19. a process for preparing a compound of formula (I) or a pharmaceutically acceptable salt thereof, which comprises:

wherein:

r is C _1-6 An alkyl group;

20. A pharmaceutical composition comprising a compound according to any one of claims 1 to 16, or a pharmaceutically acceptable salt thereof, and one or more pharmaceutically acceptable carriers, diluents or excipients.

21. Use of a compound according to any one of claims 1 to 16 or a pharmaceutically acceptable salt thereof, or a pharmaceutical composition according to claim 20, in the manufacture of a medicament for inhibiting complement factor D.

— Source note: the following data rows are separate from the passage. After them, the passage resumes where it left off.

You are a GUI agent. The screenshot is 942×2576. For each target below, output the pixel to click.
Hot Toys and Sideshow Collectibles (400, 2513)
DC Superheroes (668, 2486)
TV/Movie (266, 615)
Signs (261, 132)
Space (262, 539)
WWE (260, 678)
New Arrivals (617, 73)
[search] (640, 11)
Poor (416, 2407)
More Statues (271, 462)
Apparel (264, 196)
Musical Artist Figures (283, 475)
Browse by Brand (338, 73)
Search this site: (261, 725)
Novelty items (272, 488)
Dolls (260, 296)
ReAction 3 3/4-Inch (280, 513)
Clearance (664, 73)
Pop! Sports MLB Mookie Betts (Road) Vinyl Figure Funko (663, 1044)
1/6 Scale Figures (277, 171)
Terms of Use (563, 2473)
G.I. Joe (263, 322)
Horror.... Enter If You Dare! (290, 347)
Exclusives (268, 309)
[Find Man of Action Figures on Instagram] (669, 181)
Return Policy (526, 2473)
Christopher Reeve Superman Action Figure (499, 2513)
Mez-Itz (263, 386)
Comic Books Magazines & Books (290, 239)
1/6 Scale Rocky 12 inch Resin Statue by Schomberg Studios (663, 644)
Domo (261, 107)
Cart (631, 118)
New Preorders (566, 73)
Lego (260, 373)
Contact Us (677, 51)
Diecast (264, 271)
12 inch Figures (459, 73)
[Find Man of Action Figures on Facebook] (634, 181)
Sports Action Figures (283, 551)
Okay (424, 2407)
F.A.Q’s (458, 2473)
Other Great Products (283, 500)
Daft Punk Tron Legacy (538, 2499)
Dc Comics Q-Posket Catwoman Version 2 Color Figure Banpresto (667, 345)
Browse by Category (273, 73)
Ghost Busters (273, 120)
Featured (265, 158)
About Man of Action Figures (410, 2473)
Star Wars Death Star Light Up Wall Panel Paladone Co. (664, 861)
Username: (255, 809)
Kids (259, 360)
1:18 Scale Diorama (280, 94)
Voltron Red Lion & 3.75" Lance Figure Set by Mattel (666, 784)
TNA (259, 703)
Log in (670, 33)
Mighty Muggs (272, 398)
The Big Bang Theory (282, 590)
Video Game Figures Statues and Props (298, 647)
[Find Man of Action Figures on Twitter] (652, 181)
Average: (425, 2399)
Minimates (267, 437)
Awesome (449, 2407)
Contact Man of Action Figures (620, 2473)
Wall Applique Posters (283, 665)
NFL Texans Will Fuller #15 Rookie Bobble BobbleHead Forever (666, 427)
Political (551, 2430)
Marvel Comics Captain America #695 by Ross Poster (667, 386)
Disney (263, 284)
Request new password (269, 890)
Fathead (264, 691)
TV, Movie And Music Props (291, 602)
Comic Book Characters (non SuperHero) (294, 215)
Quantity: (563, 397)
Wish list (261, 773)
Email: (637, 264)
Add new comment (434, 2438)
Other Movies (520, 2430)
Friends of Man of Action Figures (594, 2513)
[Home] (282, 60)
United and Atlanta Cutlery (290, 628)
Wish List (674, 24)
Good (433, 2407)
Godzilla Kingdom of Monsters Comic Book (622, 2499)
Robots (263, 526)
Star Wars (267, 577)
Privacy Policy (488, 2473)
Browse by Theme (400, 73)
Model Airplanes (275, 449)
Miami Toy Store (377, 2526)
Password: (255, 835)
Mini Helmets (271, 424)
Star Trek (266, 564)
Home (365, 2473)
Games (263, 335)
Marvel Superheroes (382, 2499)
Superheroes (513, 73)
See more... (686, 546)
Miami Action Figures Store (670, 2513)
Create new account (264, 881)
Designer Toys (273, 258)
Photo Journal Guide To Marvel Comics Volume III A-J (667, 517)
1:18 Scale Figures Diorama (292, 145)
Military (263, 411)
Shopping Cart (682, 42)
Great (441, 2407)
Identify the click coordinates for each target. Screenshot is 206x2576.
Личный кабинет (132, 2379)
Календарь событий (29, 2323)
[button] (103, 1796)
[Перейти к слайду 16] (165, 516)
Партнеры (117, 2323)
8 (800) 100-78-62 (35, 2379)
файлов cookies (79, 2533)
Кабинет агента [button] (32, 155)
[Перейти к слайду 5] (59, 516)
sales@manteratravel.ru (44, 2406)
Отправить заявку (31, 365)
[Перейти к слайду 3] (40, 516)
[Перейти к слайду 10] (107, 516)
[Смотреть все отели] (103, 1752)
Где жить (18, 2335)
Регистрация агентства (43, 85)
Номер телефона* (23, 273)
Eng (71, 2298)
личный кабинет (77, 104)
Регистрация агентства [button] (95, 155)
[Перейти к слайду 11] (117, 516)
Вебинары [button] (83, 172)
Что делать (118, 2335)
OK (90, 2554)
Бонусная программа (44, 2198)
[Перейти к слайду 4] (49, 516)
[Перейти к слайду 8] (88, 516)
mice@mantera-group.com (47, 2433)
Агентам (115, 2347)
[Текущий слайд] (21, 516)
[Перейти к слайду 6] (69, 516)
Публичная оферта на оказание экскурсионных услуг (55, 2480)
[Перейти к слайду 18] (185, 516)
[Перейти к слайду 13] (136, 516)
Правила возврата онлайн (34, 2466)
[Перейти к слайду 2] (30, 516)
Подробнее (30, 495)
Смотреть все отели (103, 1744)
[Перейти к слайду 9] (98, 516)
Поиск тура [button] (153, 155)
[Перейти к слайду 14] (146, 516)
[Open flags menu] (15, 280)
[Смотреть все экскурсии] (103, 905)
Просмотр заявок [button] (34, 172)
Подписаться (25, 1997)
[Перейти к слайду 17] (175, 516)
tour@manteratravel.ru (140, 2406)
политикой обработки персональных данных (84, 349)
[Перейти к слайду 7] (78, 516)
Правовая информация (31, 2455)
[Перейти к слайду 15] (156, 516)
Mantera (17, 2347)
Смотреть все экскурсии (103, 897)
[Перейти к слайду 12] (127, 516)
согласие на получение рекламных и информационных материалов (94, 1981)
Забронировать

22. Use of a compound according to any one of claims 1 to 16 or a pharmaceutically acceptable salt thereof, or a pharmaceutical composition according to claim 20, in the manufacture of a medicament for the treatment and/or prevention of a disease or condition mediated by complement factor D;

preferably for the manufacture of a medicament for the treatment and/or prevention of Paroxysmal Nocturnal Hemoglobinuria (PNH), reperfusion injury, multiple sclerosis, amyotrophic lateral sclerosis, autoimmune diseases, ophthalmic diseases, inflammatory diseases, respiratory diseases, cardiovascular diseases, liver diseases, kidney diseases, abdominal aortic aneurysms, hemodialysis complications, hemolytic anemia, cancer and diseases or conditions of immune disorders; wherein said kidney disease is preferably selected from the group consisting of lupus nephritis, glomerulopathy and hemolytic uremic syndrome; the ophthalmic disease is preferably dry age-related macular degeneration; the glomerulopathy is preferably C3 glomerulopathy or IgA nephropathy.